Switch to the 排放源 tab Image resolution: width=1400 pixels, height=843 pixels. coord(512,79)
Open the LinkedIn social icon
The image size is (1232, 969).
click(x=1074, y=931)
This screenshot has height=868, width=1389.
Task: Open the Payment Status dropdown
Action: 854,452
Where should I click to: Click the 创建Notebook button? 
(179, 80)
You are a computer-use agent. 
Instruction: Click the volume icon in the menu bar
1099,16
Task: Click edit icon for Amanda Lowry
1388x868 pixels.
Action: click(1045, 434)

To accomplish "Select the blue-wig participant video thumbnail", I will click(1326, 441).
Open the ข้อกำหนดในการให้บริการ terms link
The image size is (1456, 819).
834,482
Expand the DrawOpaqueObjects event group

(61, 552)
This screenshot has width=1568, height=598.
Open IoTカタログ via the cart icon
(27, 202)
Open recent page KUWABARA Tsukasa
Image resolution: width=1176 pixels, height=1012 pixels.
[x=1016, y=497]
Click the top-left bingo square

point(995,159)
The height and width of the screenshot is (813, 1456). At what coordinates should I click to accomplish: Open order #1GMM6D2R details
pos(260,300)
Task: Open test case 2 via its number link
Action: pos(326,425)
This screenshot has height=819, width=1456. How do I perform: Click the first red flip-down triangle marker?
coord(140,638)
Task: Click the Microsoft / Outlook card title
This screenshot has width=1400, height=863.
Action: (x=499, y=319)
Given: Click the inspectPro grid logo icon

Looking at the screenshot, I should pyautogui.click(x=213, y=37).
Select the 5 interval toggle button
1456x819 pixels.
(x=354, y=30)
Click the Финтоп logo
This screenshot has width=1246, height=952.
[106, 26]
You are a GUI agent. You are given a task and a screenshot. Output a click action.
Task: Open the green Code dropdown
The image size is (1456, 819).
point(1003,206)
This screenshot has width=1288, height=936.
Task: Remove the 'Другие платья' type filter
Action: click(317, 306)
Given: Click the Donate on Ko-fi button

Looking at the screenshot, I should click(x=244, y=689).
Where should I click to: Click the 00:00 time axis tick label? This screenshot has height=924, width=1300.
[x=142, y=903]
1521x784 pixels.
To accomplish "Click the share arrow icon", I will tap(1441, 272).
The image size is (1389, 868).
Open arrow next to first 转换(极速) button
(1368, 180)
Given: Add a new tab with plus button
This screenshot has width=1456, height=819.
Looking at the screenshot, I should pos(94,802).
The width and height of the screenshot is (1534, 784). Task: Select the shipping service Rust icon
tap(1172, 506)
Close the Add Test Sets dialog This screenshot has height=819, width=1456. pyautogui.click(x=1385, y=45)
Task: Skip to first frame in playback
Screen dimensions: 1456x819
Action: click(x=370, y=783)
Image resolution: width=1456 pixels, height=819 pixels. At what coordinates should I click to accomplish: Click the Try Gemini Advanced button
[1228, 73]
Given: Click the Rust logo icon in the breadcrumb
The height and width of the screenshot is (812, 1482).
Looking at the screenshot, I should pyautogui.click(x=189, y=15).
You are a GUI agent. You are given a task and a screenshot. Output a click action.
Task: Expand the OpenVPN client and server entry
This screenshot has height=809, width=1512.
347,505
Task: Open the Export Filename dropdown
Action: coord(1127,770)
━━━━━━━━━━━━━━━━━━━━━━━━━━━━━━
→ REQUIRED ACTION:
Retype the listing from its first line onward, stopping after the line that contains "The image size is (1389, 868)." has been retyped in full.

→ EXERCISE RESULT:
Switch to the 排放源 tab Image resolution: width=1400 pixels, height=843 pixels. coord(512,79)
Open the LinkedIn social icon
The image size is (1232, 969).
click(x=1074, y=931)
This screenshot has height=868, width=1389.
Task: Open the Payment Status dropdown
Action: 854,452
Where should I click to: Click the 创建Notebook button? 
(179, 80)
You are a computer-use agent. 
Instruction: Click the volume icon in the menu bar
1099,16
Task: Click edit icon for Amanda Lowry
1388x868 pixels.
Action: click(1045, 434)

To accomplish "Select the blue-wig participant video thumbnail", I will click(1326, 441).
Open the ข้อกำหนดในการให้บริการ terms link
The image size is (1456, 819).
834,482
Expand the DrawOpaqueObjects event group

(61, 552)
This screenshot has width=1568, height=598.
Open IoTカタログ via the cart icon
(27, 202)
Open recent page KUWABARA Tsukasa
Image resolution: width=1176 pixels, height=1012 pixels.
[x=1016, y=497]
Click the top-left bingo square

point(995,159)
The height and width of the screenshot is (813, 1456). At what coordinates should I click to accomplish: Open order #1GMM6D2R details
pos(260,300)
Task: Open test case 2 via its number link
Action: pos(326,425)
This screenshot has height=819, width=1456. How do I perform: Click the first red flip-down triangle marker?
coord(140,638)
Task: Click the Microsoft / Outlook card title
This screenshot has width=1400, height=863.
Action: (x=499, y=319)
Given: Click the inspectPro grid logo icon

Looking at the screenshot, I should pyautogui.click(x=213, y=37).
Select the 5 interval toggle button
1456x819 pixels.
(x=354, y=30)
Click the Финтоп logo
This screenshot has width=1246, height=952.
[106, 26]
You are a GUI agent. You are given a task and a screenshot. Output a click action.
Task: Open the green Code dropdown
The image size is (1456, 819).
point(1003,206)
This screenshot has width=1288, height=936.
Task: Remove the 'Другие платья' type filter
Action: click(317, 306)
Given: Click the Donate on Ko-fi button

Looking at the screenshot, I should click(x=244, y=689).
Where should I click to: Click the 00:00 time axis tick label? This screenshot has height=924, width=1300.
[x=142, y=903]
1521x784 pixels.
To accomplish "Click the share arrow icon", I will tap(1441, 272).
The image size is (1389, 868).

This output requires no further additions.